VORLIEGENDER TEXT:
Man kann so einen Satz getrost unkommentiert stehenlassen, sollte ihn aber kurz spiegeln mit dem, was man Obama vor und nach seiner Wahl alles zuschrieb und was in der vorauseilenden Verleihung des Friedensnobelpreises an ihn gipfelte. Seither: kein Krieg beendet, neue angefangen, und in Guantanamo sitzen immer noch Männer in orangefarbenen Overalls und einem nahezu rechtsfreien Raum herum, als Opfer jener grausam-weichen Mentalität, die sich das Leid lieber aus dem Gesichtsfeld schaufelt und den Feind verrotten läßt, als ihn an die Wand zu stellen und mit aller Siegerhärte den Dingen ein Ende zu bereiten.

Diese Mentalität findet sich übrigens in allen Lebenslagen und Abstufungen wieder: Anderthalb Millionen jungen Männern Willkommensklopapier zu reichen und ihnen ein Leben auf dem Niveau einer deutschen Mittelstandsfamilie in Aussicht zu stellen, sie danach aber in ihren Unterkünften wie Kleinkinder zu halten, mit Essensgutscheinen, elektronischem Spielzeug und ein bißchen Traumatherapie, während man selbst wieder sein moralisch eingedicktes Leben führt – das ist viel härter für diese lebenshungrigen Migranten, als das harte Wort an der Grenze: nicht Euer Land, nicht Eure Zukunft, sucht sie dort, wo Ihr herkommt, erkämpft sie Euch, und wir wissen, daß ein Teil von Euch dabei kein Glück haben wird, aber dennoch ist es angemessener, weil stolzer als das, was wir Euch bieten könnten.
Cohan und sein Milieu: das sind Leute, die jeden an der Grenze zum Greuel vermuten, der jagen geht oder Hausschlachtung betreibt – selbst also kein Blut sehen wollen, aber bedenkenlos konsumieren, was in der Anonymität der modernen Nahrungsmittelproduktion um sein letztes Restchen tierischer Würde gebracht wird.

Bemerkung 3 und 4 ziehen aus der arroganten Wahlsystembeurteilung die arroganten Rückschlüsse auf Trumps Wähler, also auf rund 60 Millionen US-Bürger, und führen nebenbei vor, was wir in Zukunft in wachsendem Ausmaß als Ethnowahl oder Ethnoplebiszit werden beschreiben müssen: Trump hat unter den weißen, christlichen Männer aus der Provinz die wesentlichen Stimmen geholt, und Clinton hatte auf die mehr und mehr anwachsende hispanische Wählerschaft gesetzt und verloren. Cohen konstatiert das nicht nur, sondern wertet es sofort und spricht von der alten Furcht der Trump-Wähler vor den anderen (Schwarze, Hispanos, Muslime, emanzipierte Frauen) und der modernen Furcht vor der Globalisierung, die natürlich allesamt irrational seien.

BEREITGESTELLTE DATEN:
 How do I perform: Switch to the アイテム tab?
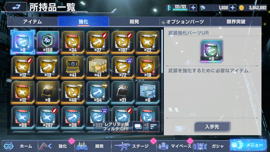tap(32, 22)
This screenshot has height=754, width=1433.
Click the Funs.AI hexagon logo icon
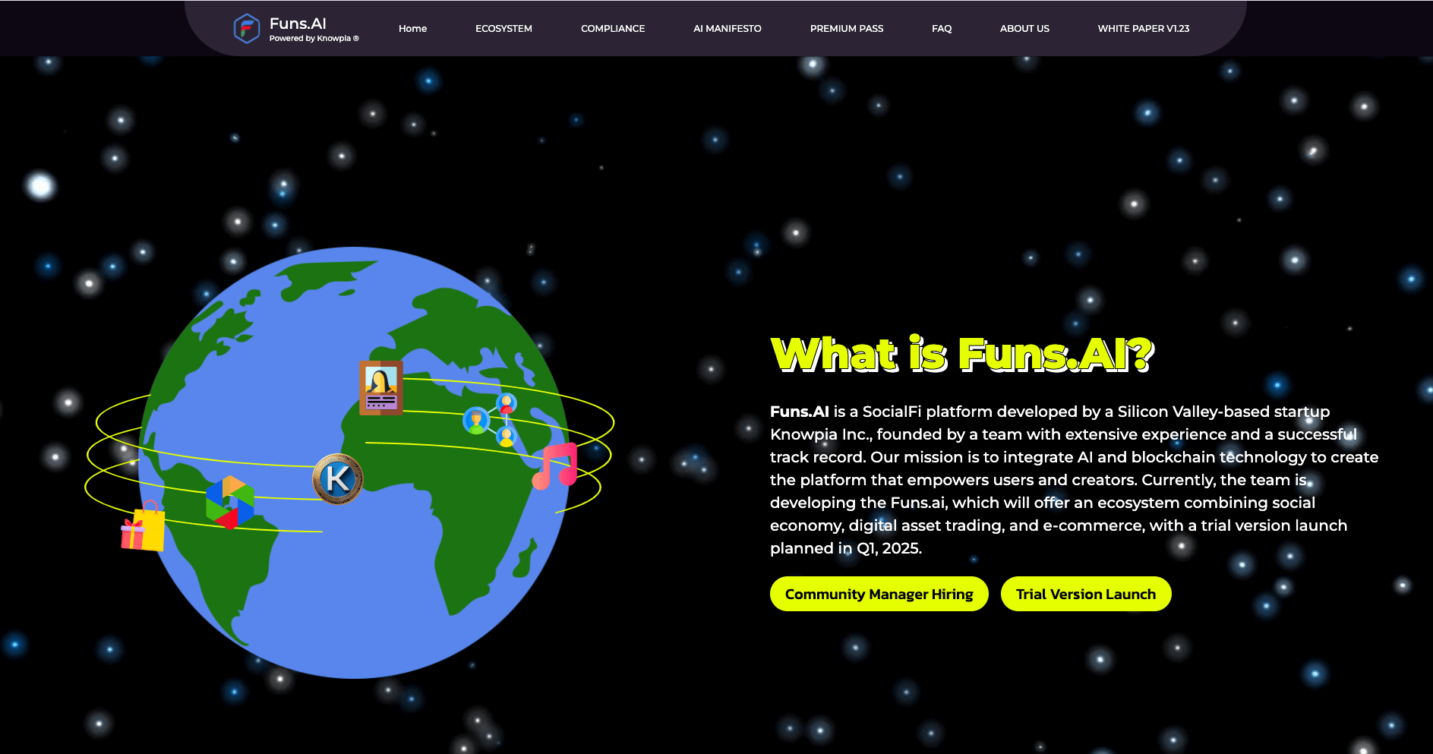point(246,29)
==
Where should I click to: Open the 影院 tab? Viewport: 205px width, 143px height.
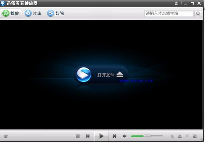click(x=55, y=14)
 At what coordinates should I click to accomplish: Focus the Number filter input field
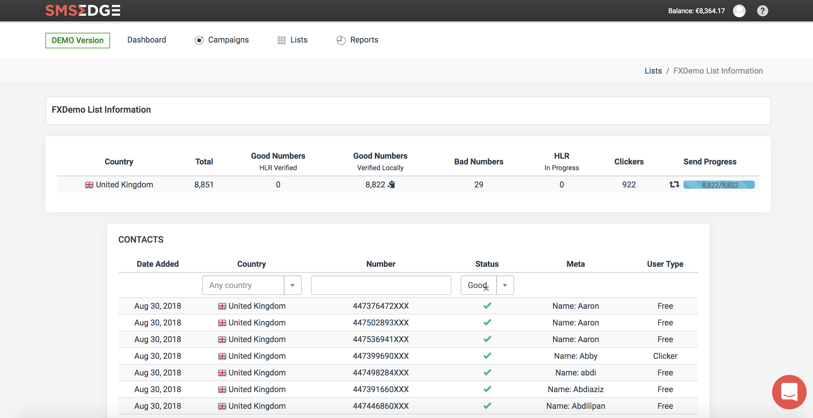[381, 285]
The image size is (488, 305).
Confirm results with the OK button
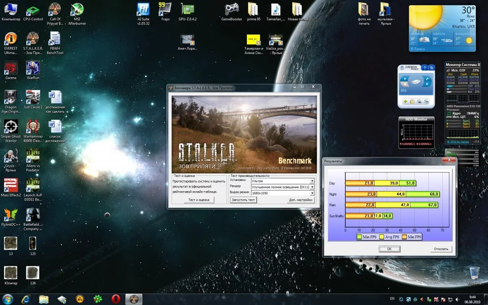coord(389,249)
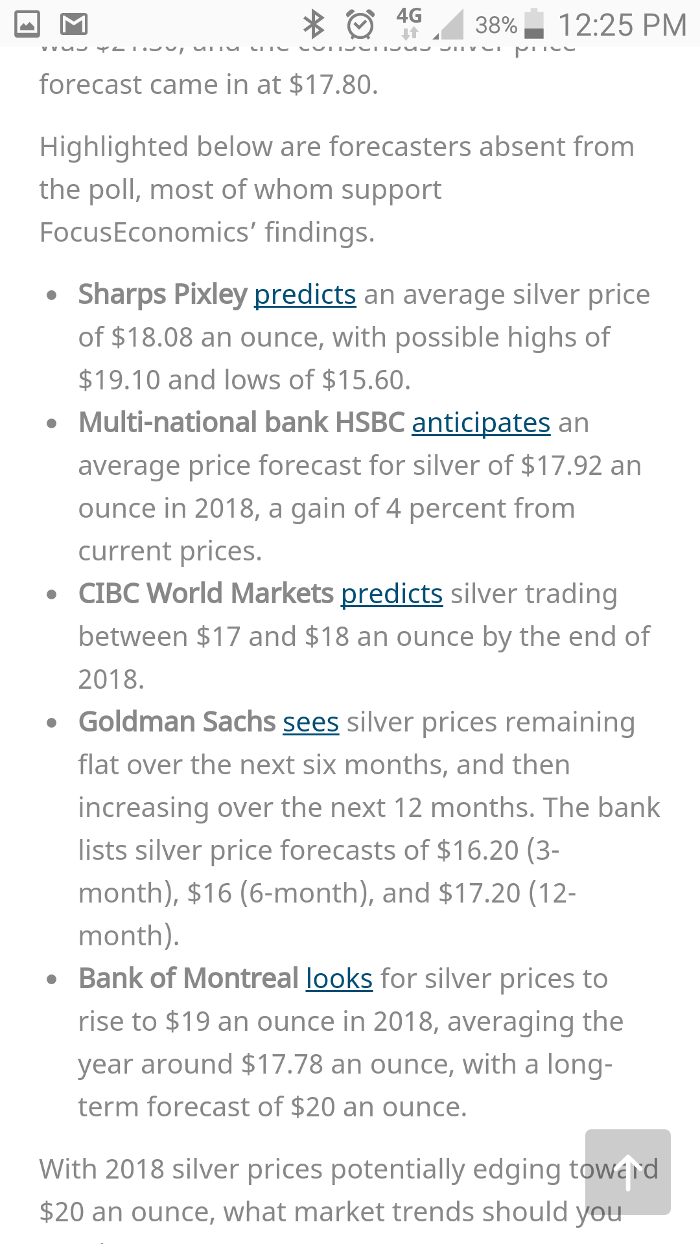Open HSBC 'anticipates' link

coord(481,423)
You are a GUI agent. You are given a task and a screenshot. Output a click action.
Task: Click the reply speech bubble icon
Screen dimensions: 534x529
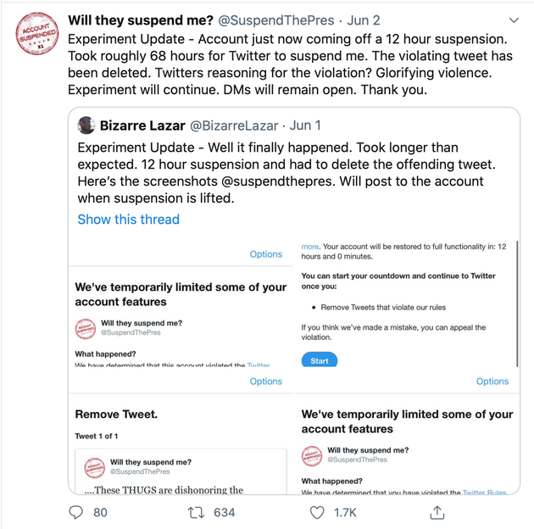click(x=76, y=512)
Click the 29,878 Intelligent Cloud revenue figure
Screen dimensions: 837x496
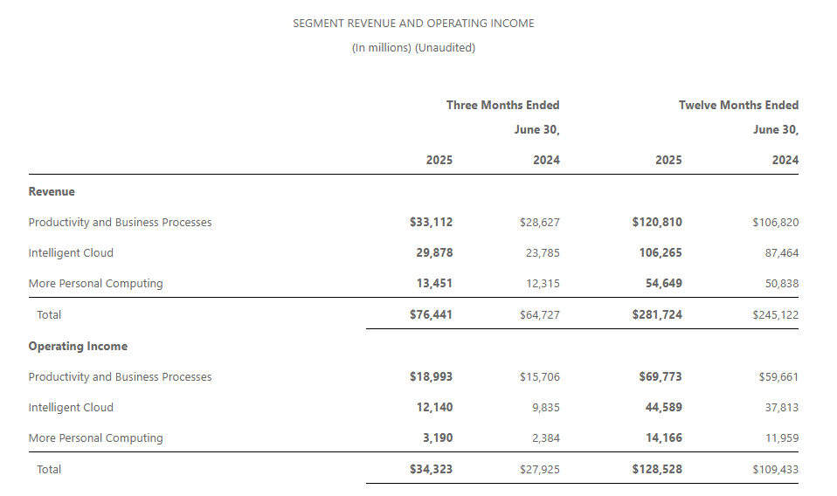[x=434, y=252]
---
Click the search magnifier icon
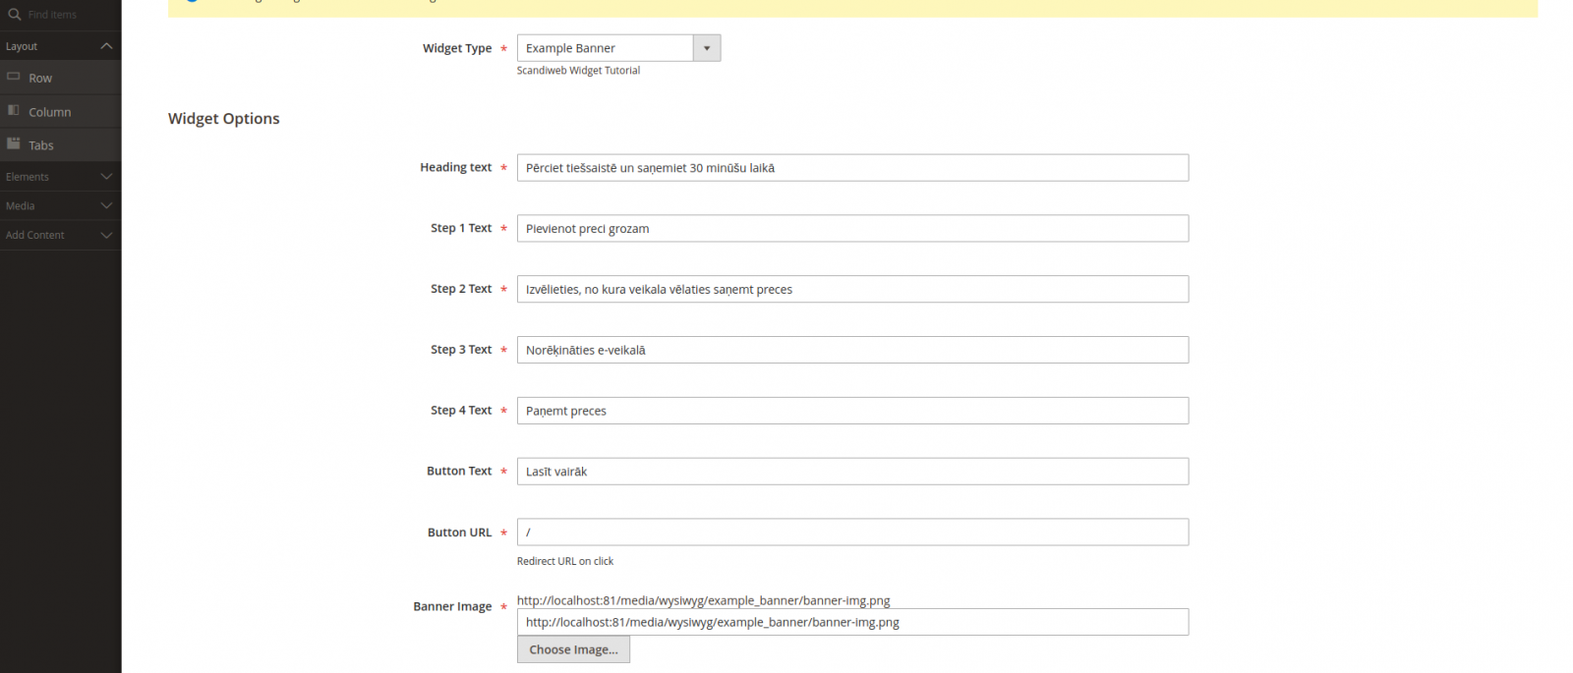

AUFGABENSTELLUNG: Prüfe, ob die Aussagen (a) bis (c) mit dem vorliegenden Text übereinstimmen, und antworte jeweils mit Ja oder Nein sowie den entscheidenden Worten des Textes als wörtlichem Zitat. (a) In Guantanamo sitzen noch immer Männer in orangefarbenen Overalls. (b) Trumps Wähler werden mit rund 80 Millionen US-Bürgern beziffert. (c) Clinton setzte auf die hispanische Wählerschaft und gewann.

ERGEBNIS:
(a) Ja: „in Guantanamo sitzen immer noch Männer in orangefarbenen Overalls“
(b) Nein: „also auf rund 60 Millionen US-Bürger“
(c) Nein: „Clinton hatte auf die mehr und mehr anwachsende hispanische Wählerschaft gesetzt und verloren“